Willie Rahl (fourth respondent) was employed by Telkom SA SOC Limited for 36 years from 1982 to 2018 as a supervisor in the Open Serve business. He was dismissed on 5 February 2018 for gross dereliction of duty. Telkom preferred five main charges against Mr Rahl, all relating to failures to supervise and manage his subordinates properly: overtime mismanagement (permitting employees to claim overtime not due), failures in dispatch management, failures in fleet management, TBI process management failures, and inappropriate time management of subordinates. In the disciplinary enquiry, Mr Rahl was found not guilty of several charges; where guilty, he received sanctions ranging from a final warning to dismissal. The sanction of dismissal applied to two overtime mismanagement charges, one dispatch management charge, all fleet mismanagement charges, and both time management charges. Mr Rahl referred a dispute concerning the fairness of his dismissal to the CCMA. At the arbitration, Telkom led a single witness (Mr Senoamadi, the disciplinary enquiry chairperson) and Mr Rahl testified in support of his application for relief.
The application for review was dismissed.
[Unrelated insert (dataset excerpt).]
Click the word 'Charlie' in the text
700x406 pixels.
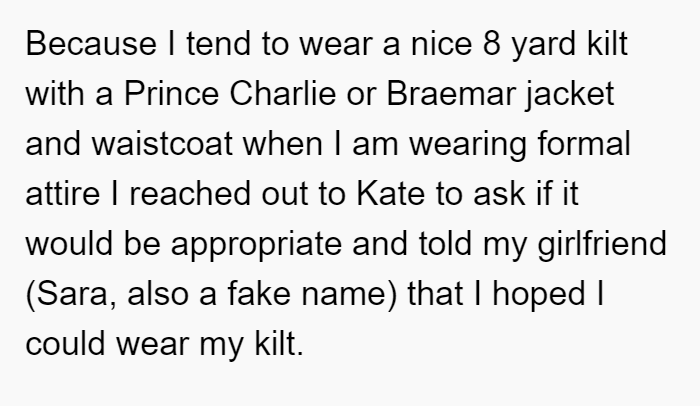[x=283, y=94]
There was no order as to costs. The CCMA award reinstating Mr Rahl retrospectively with a written warning valid for six months was upheld.
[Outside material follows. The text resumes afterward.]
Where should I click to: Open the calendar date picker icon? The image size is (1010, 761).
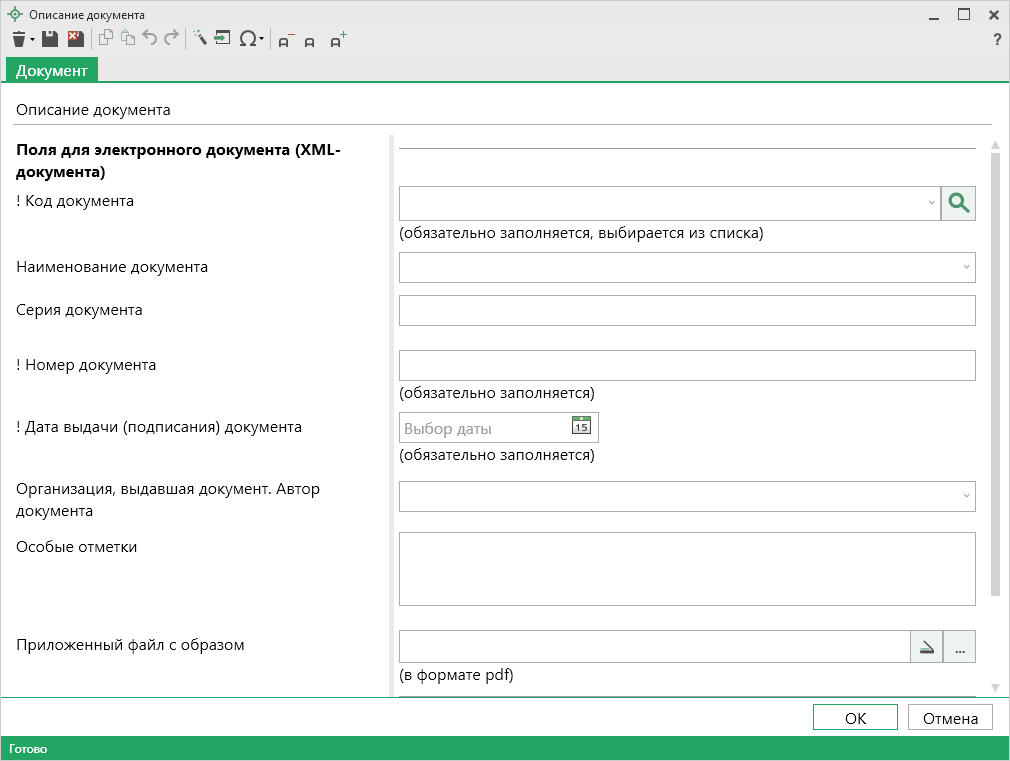click(581, 427)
The binding legal principles established are: (1) For a review of a CCMA award to succeed, the applicant must show that the arbitrator misconceived the nature of the enquiry or arrived at an unreasonable result - one that a reasonable arbitrator could not reach on all the material presented; (2) Gross negligence or dereliction of duty requires proof of deliberate or wilful action, involving a departure from the standard of a reasonable person to such an extent that it may be categorized as extreme, demonstrating either complete obtuseness of mind where there is conscious risk-taking, or a total failure to take care where there is no conscious risk-taking; (3) Where an employer's disciplinary code distinguishes between gross negligence/dereliction of duty (warranting dismissal) and ordinary non-compliance with rules (warranting lesser sanctions), this distinction informs the assessment of whether dismissal is an appropriate sanction; (4) A review court is primarily concerned with the reasonableness of the CCMA arbitrator's decision rather than the reasoning process used to reach that decision.
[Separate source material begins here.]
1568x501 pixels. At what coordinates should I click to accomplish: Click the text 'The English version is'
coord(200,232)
The Court noted that Mr Rahl had raised in his answering affidavit that the Commissioner failed to provide full compensation for salary lost during suspension and after dismissal, and submitted that the Court should change the award to provide backpay for the full period. However, the Court observed that this submission fell short of an application to cross-review the Commissioner's award and there was no notice of motion seeking such relief, so it could not be considered. This suggests that parties seeking to challenge aspects of CCMA awards must do so properly through formal cross-review applications rather than merely raising issues in answering affidavits.
This case is significant in South African labour law for reinforcing the high threshold required for successful review applications of CCMA arbitration awards. It clarifies the distinction between gross negligence/dereliction of duty (warranting dismissal) and ordinary negligence or non-compliance with company rules (warranting lesser sanctions). The case demonstrates judicial deference to CCMA arbitrators' decisions on appropriate sanctions, particularly where employers have their own disciplinary codes distinguishing between degrees of misconduct. It also provides guidance on the evidentiary requirements for establishing gross negligence in the workplace, requiring more than mere failure to detect subordinates' misconduct - it must involve extreme departure from reasonable standards or total failure to take care.